▸ Exercise brief
Report all lines in the records that hold the string "agent".

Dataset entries
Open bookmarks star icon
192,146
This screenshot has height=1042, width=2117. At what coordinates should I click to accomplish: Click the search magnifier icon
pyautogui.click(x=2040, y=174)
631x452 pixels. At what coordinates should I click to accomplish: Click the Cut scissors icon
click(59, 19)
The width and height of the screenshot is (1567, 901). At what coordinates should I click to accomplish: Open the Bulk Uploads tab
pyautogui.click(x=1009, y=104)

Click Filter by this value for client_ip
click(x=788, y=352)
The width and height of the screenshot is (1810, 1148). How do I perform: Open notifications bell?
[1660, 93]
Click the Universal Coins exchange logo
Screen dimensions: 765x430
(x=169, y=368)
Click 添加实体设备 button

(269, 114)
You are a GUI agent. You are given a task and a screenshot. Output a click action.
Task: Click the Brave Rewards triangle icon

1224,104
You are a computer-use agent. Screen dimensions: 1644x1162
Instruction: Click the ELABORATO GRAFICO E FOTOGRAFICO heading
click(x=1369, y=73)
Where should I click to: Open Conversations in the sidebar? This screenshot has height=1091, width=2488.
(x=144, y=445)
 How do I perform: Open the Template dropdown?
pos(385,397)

▸ Completed exercise
You are a GUI agent. You are given a task and a screenshot. Output a click action.
You are a computer-use agent. Screen dimensions: 1644x1162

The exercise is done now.